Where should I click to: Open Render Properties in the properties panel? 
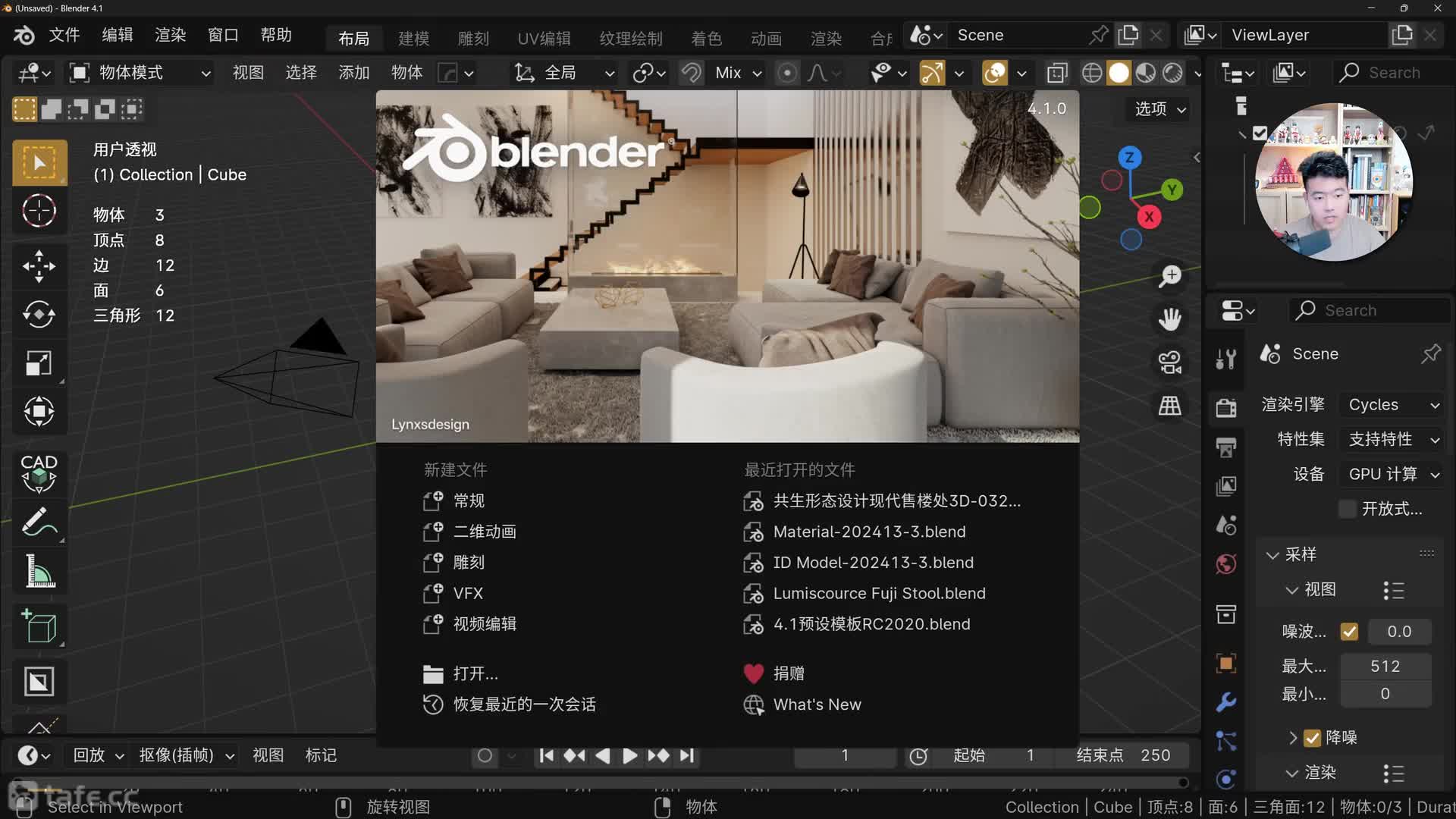tap(1226, 406)
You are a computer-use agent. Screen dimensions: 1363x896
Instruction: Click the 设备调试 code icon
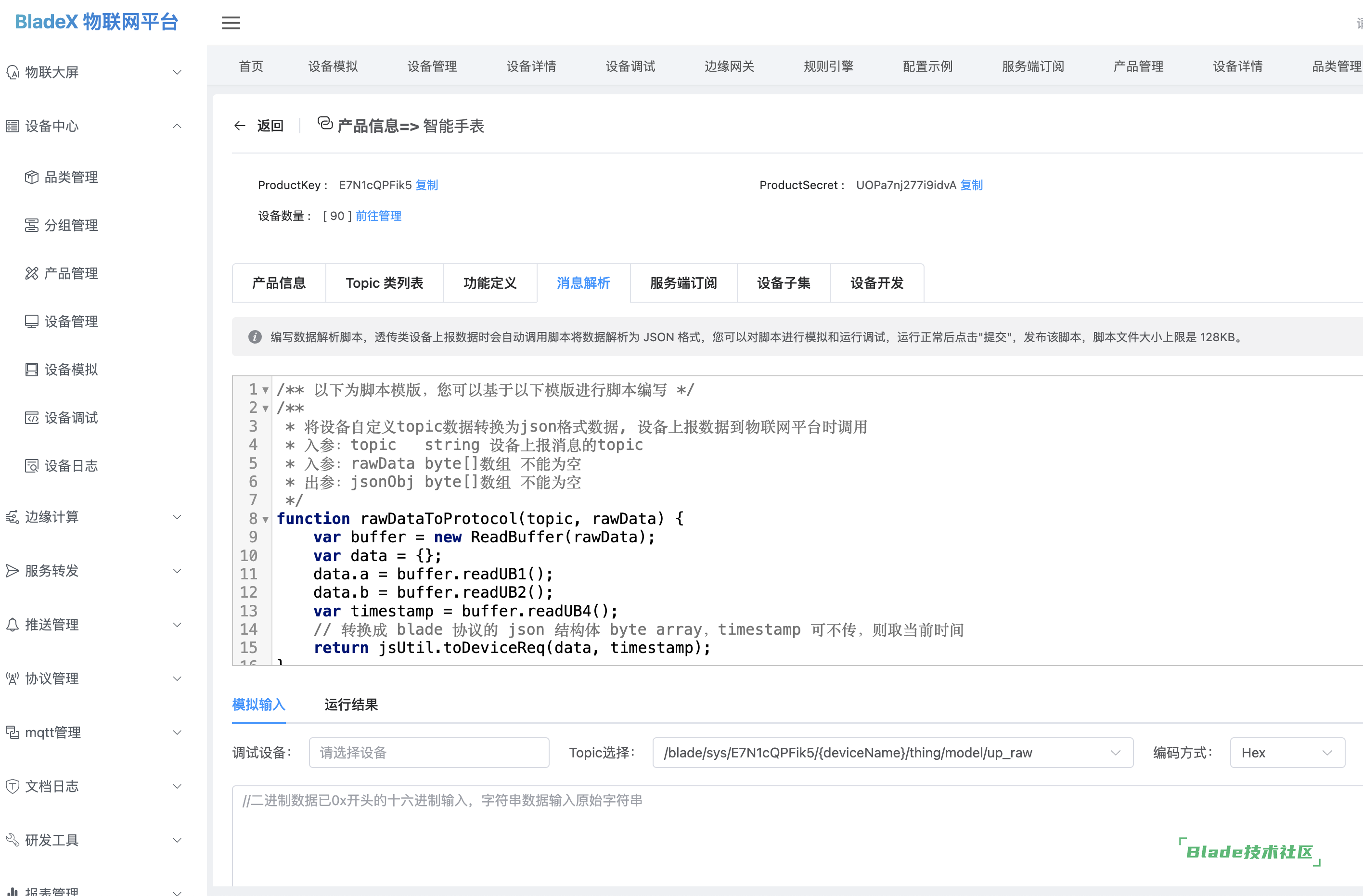coord(31,418)
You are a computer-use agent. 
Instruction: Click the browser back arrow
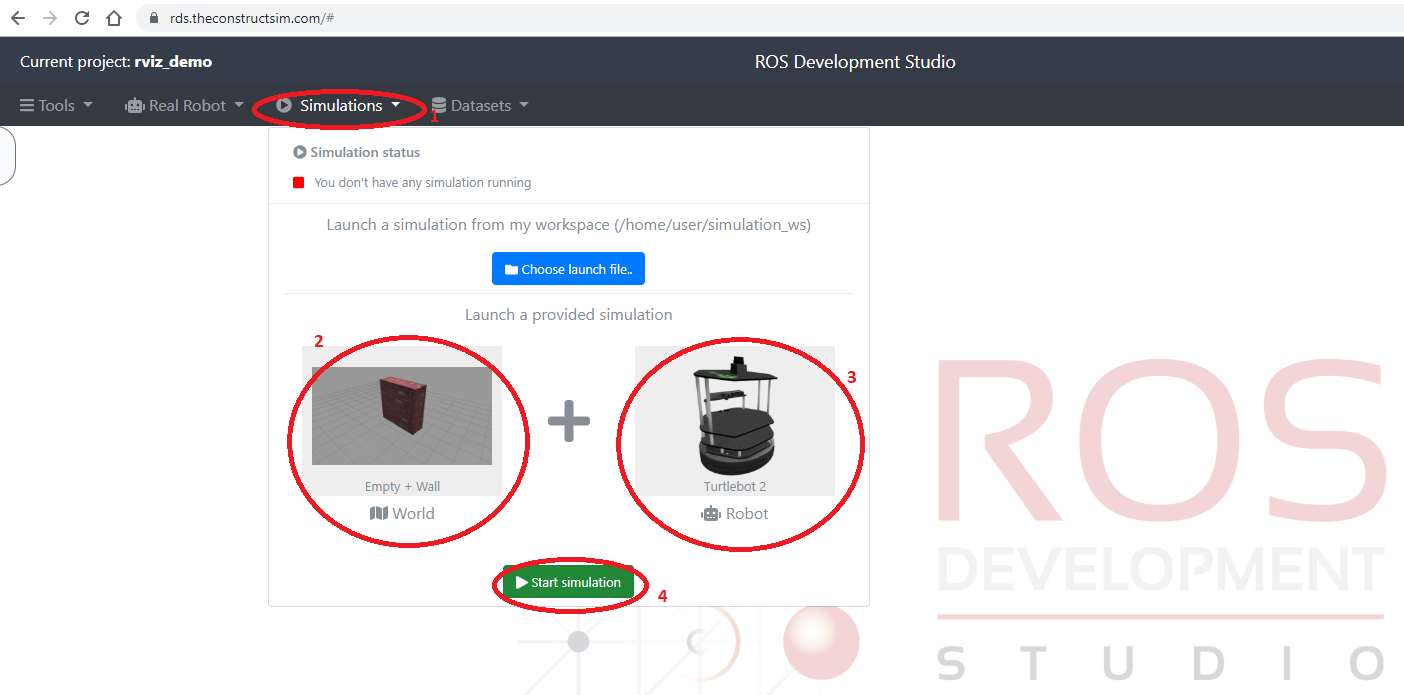pos(18,18)
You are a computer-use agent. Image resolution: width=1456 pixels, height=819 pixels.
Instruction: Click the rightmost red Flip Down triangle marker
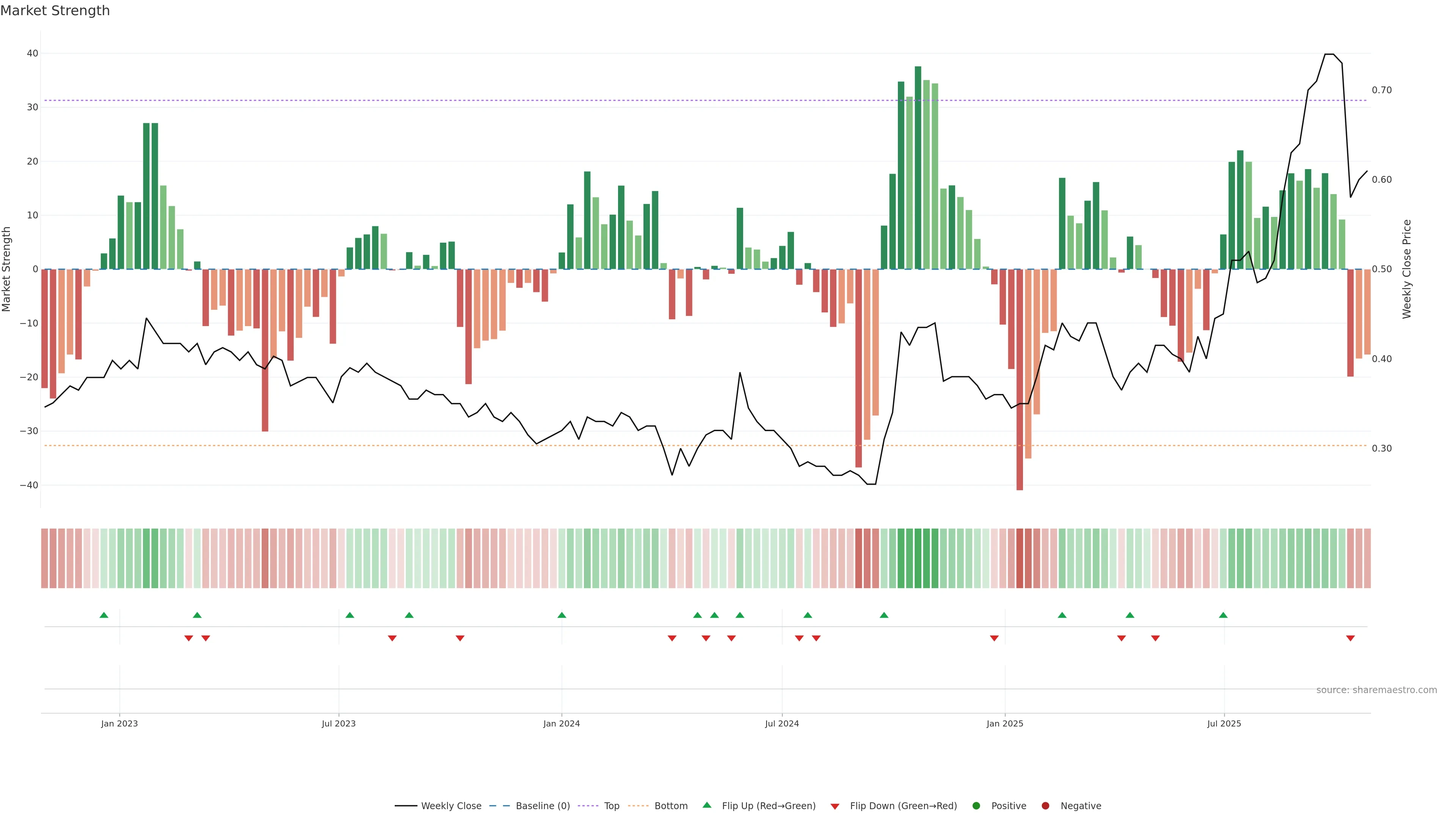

• **EXERCISE DETAILS**
Pull out each line in the material above that contains the word "agent".

• **SOLUTION TO THE PROBLEM**
You are a computer-use agent. Screen dimensions: 1363x896
You are a computer-use agent. 
You are a computer-use agent. Image resolution: width=1456 pixels, height=819 pixels.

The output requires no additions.